BRIEF
Everything from the first line of the entries below through the line holding "Giá ổn áp nishu (65, 1333)" must be printed exactly as written.
BEGIN ENTRIES SHOWN
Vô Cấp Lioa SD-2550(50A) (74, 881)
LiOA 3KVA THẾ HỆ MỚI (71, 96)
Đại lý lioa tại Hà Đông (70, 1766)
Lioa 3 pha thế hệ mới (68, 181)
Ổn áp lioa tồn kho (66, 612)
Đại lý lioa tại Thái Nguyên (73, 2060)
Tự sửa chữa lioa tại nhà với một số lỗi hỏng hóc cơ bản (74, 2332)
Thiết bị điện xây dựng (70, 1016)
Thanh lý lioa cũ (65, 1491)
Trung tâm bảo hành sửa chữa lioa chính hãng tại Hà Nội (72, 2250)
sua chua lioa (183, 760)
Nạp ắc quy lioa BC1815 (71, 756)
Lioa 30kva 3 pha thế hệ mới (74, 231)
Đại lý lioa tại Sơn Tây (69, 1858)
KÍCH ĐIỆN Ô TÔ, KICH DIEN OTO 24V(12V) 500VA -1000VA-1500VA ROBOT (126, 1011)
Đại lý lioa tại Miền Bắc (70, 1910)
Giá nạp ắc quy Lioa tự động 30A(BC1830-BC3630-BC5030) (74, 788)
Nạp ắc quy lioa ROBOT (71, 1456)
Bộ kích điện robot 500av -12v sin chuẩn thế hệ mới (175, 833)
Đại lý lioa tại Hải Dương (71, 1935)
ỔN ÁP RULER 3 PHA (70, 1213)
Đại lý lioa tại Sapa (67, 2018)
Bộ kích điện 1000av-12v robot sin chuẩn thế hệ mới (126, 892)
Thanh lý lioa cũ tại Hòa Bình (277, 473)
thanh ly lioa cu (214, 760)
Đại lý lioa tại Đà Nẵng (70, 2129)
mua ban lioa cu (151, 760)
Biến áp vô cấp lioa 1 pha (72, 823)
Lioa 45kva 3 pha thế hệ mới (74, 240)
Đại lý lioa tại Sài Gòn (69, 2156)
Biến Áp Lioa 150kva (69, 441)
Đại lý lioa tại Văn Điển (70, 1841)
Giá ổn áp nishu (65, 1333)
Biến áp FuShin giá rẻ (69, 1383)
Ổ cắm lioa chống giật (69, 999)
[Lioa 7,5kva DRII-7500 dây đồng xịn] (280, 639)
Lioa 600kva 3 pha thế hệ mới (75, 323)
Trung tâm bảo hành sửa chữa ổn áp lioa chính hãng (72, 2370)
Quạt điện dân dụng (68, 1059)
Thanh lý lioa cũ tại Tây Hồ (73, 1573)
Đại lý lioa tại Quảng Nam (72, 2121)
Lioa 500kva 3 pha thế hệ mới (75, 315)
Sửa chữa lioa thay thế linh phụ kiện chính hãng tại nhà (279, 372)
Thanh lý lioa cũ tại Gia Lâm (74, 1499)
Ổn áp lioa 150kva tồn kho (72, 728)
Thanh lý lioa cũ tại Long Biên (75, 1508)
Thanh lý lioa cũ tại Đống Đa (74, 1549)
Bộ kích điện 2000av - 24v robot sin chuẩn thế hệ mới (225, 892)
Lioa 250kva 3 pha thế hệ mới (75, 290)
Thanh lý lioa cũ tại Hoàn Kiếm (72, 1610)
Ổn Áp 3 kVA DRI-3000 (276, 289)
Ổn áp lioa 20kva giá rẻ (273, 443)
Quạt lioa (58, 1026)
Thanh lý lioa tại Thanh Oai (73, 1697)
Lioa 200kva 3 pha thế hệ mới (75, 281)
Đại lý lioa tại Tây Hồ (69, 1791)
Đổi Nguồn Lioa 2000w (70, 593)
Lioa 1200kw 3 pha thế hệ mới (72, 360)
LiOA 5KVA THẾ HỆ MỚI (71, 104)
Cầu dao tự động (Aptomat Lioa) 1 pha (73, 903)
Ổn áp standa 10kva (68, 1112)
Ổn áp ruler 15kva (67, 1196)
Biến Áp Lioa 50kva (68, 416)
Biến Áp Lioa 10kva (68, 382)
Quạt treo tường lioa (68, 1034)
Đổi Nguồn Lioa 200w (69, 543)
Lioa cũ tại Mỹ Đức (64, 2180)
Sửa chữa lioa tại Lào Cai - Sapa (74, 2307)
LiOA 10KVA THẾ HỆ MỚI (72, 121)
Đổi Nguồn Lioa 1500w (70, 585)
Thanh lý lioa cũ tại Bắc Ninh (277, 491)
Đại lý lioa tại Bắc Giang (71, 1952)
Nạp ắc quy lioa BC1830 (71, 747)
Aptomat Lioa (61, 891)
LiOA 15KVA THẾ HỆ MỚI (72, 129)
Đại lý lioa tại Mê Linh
END ENTRIES SHOWN
TASK ANSWER
Vô Cấp Lioa SD-2550(50A) (74, 881)
LiOA 3KVA THẾ HỆ MỚI (71, 96)
Đại lý lioa tại Hà Đông (70, 1766)
Lioa 3 pha thế hệ mới (68, 181)
Ổn áp lioa tồn kho (66, 612)
Đại lý lioa tại Thái Nguyên (73, 2060)
Tự sửa chữa lioa tại nhà với một số lỗi hỏng hóc cơ bản (74, 2332)
Thiết bị điện xây dựng (70, 1016)
Thanh lý lioa cũ (65, 1491)
Trung tâm bảo hành sửa chữa lioa chính hãng tại Hà Nội (72, 2250)
sua chua lioa (183, 760)
Nạp ắc quy lioa BC1815 (71, 756)
Lioa 30kva 3 pha thế hệ mới (74, 231)
Đại lý lioa tại Sơn Tây (69, 1858)
KÍCH ĐIỆN Ô TÔ, KICH DIEN OTO 24V(12V) 500VA -1000VA-1500VA ROBOT (126, 1011)
Đại lý lioa tại Miền Bắc (70, 1910)
Giá nạp ắc quy Lioa tự động 30A(BC1830-BC3630-BC5030) (74, 788)
Nạp ắc quy lioa ROBOT (71, 1456)
Bộ kích điện robot 500av -12v sin chuẩn thế hệ mới (175, 833)
Đại lý lioa tại Hải Dương (71, 1935)
ỔN ÁP RULER 3 PHA (70, 1213)
Đại lý lioa tại Sapa (67, 2018)
Bộ kích điện 1000av-12v robot sin chuẩn thế hệ mới (126, 892)
Thanh lý lioa cũ tại Hòa Bình (277, 473)
thanh ly lioa cu (214, 760)
Đại lý lioa tại Đà Nẵng (70, 2129)
mua ban lioa cu (151, 760)
Biến áp vô cấp lioa 1 pha (72, 823)
Lioa 45kva 3 pha thế hệ mới (74, 240)
Đại lý lioa tại Sài Gòn (69, 2156)
Biến Áp Lioa 150kva (69, 441)
Đại lý lioa tại Văn Điển (70, 1841)
Giá ổn áp nishu (65, 1333)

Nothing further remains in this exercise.